COMPLETE THE FOLLOWING:
1 > Summarize the source document in two sentences.
2 > Revise the source document between "Analogy: Restoration as" and "a one-time intervention.", inclusive, replacing "quick fix" with "rapid remedy".
3 > Answer these questions from the source document:
(a) What value of assets do the investor signatories of the Nature Action 100 initiative represent?
(b) Which methodology is named for developing science-based targets, and for what areas?
(c) How much does the consumer goods company invest in landscape restoration, and over what period?

SOURCE DOCUMENT:
Analogy: Restoration as Ecological Medicine

Think of a degraded ecosystem as a patient recovering from a serious illness. You cannot simply apply a quick fix and declare success: you need to address the root cause of the illness (the ongoing pressure that caused degradation), support the patient's own recovery mechanisms (natural regeneration processes), and monitor progress over time. Planting trees where a forest was cleared does not guarantee ecological recovery if the trees are a monoculture of one species, if the soil biota that support the forest have been depleted, or if the pressures that caused deforestation (such as encroachment or burning) are not addressed. High-quality restoration is a long-term commitment, not a one-time intervention.

Corporate Nature-Positive Commitments

A growing number of companies have made explicit nature-positive commitments. The Business for Nature coalition's "Make it Mandatory" campaign advocates for governments to require all companies to assess, disclose, and reduce their nature-related impacts. The Nature Action 100 initiative engages companies in sectors most responsible for and most dependent on nature, with investor signatories representing over USD 24 trillion in assets pressing companies on biodiversity commitments.

Key elements of a credible corporate nature-positive commitment include:

  • A time-bound commitment to halt and reverse nature loss within a defined scope and timeframe
  • Science-based targets developed using SBTN methodology for land, freshwater, and ocean
  • An implementation roadmap with milestones and accountability mechanisms
  • Integration of nature into core business strategy, capital allocation decisions, and executive remuneration
  • Transparent annual reporting against targets using TNFD-aligned metrics

Example: A Nature-Positive Strategy for a Consumer Goods Company

A consumer goods company with significant agricultural supply chain exposure develops a nature-positive strategy with four components: (1) Avoid and Minimize - requiring all suppliers in high-risk commodity categories to achieve certification against recognised sustainability standards by 2025 and committing to no new sourcing from suppliers who are actively deforesting; (2) Restore - investing USD 50 million in landscape restoration in five key sourcing geographies over five years, through partnerships with local NGOs and communities; (3) Transform - engaging with governments and industry coalitions in sourcing regions to advocate for stronger forest protection policies and sustainable land-use planning; (4) Measure and Disclose - publishing annual TNFD-aligned disclosures showing progress against nature-positive targets, including area of habitat protected and restored, percentage of certified sustainable sourcing, and biodiversity metrics for direct operational sites. The company commits to achieving SBTN-validated targets within three years.

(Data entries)
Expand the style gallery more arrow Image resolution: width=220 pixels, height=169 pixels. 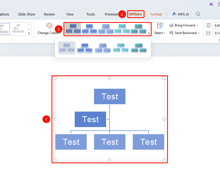[149, 33]
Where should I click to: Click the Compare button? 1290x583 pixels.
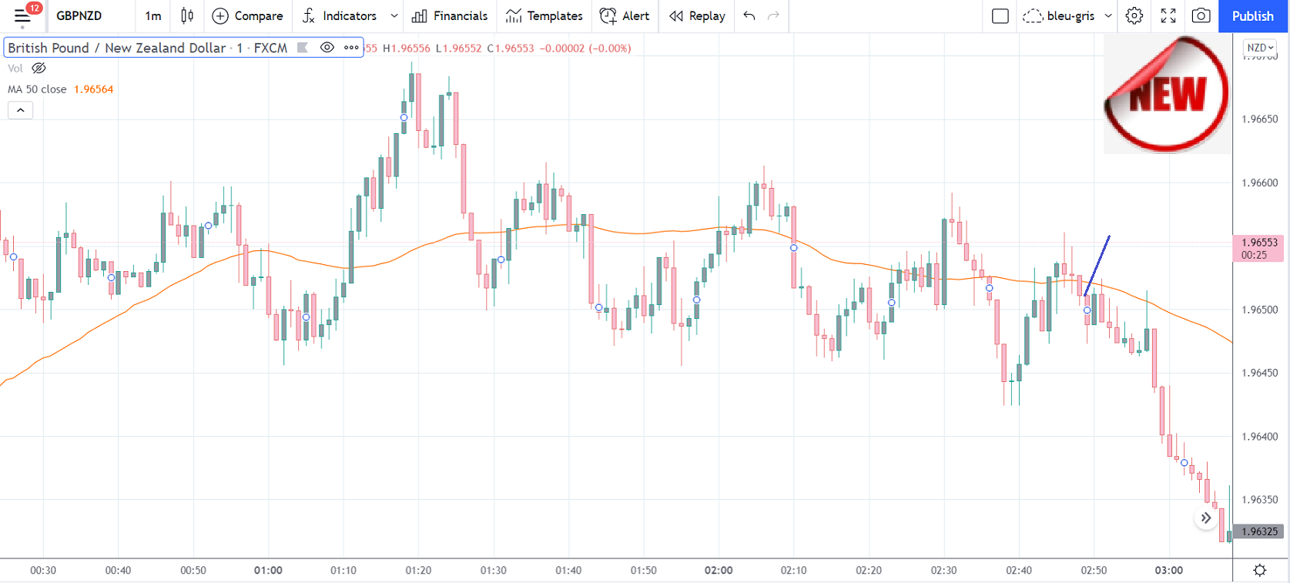[247, 15]
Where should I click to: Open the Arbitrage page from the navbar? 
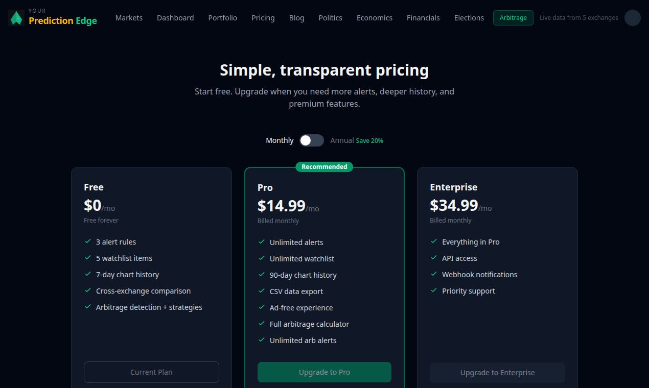(513, 17)
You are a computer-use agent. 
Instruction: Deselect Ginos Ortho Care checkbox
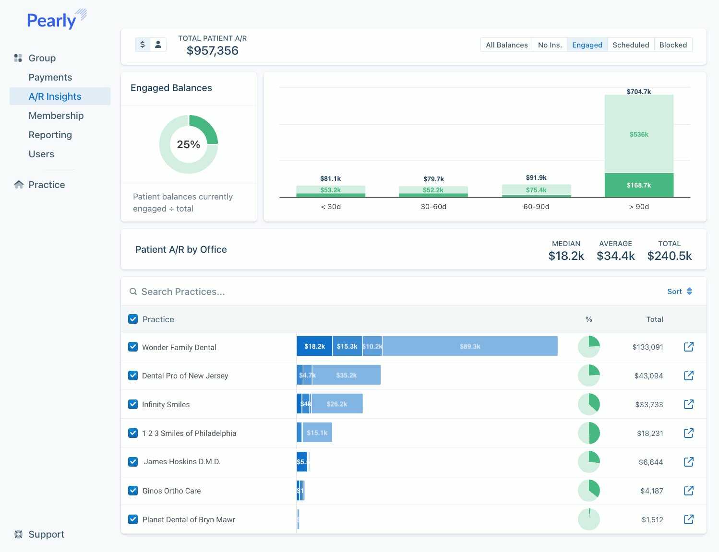pyautogui.click(x=133, y=491)
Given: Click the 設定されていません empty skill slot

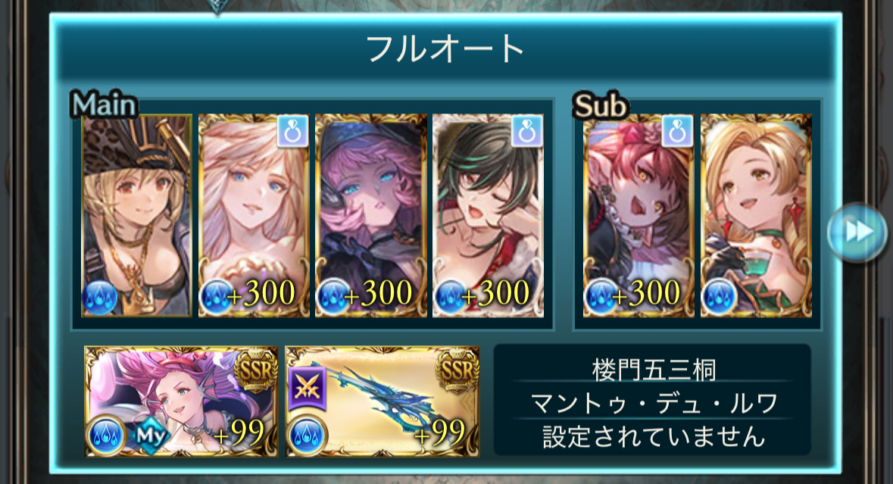Looking at the screenshot, I should 653,437.
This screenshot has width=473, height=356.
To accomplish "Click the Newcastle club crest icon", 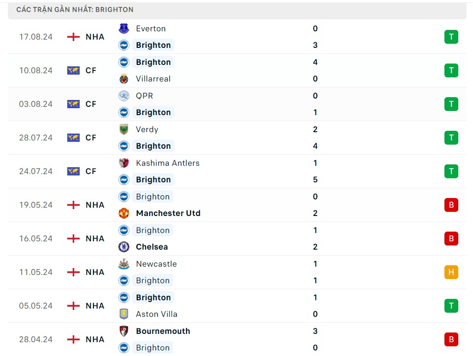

OUTPUTS IN ORDER:
1 > Ecological restoration is like treating a patient: it means addressing the root cause of degradation, supporting natural regeneration, and monitoring over time, so high-quality restoration is a long-term commitment rather than a one-time intervention. A growing number of companies have made explicit nature-positive commitments, and a credible one includes time-bound targets, science-based targets, an implementation roadmap, integration into business strategy, and transparent annual reporting, as a consumer goods company's four-part strategy illustrates.

2 >
Analogy: Restoration as Ecological Medicine

Think of a degraded ecosystem as a patient recovering from a serious illness. You cannot simply apply a rapid remedy and declare success: you need to address the root cause of the illness (the ongoing pressure that caused degradation), support the patient's own recovery mechanisms (natural regeneration processes), and monitor progress over time. Planting trees where a forest was cleared does not guarantee ecological recovery if the trees are a monoculture of one species, if the soil biota that support the forest have been depleted, or if the pressures that caused deforestation (such as encroachment or burning) are not addressed. High-quality restoration is a long-term commitment, not a one-time intervention.

3 >
(a) Over USD 24 trillion.
(b) The SBTN methodology, for land, freshwater, and ocean.
(c) USD 50 million over five years.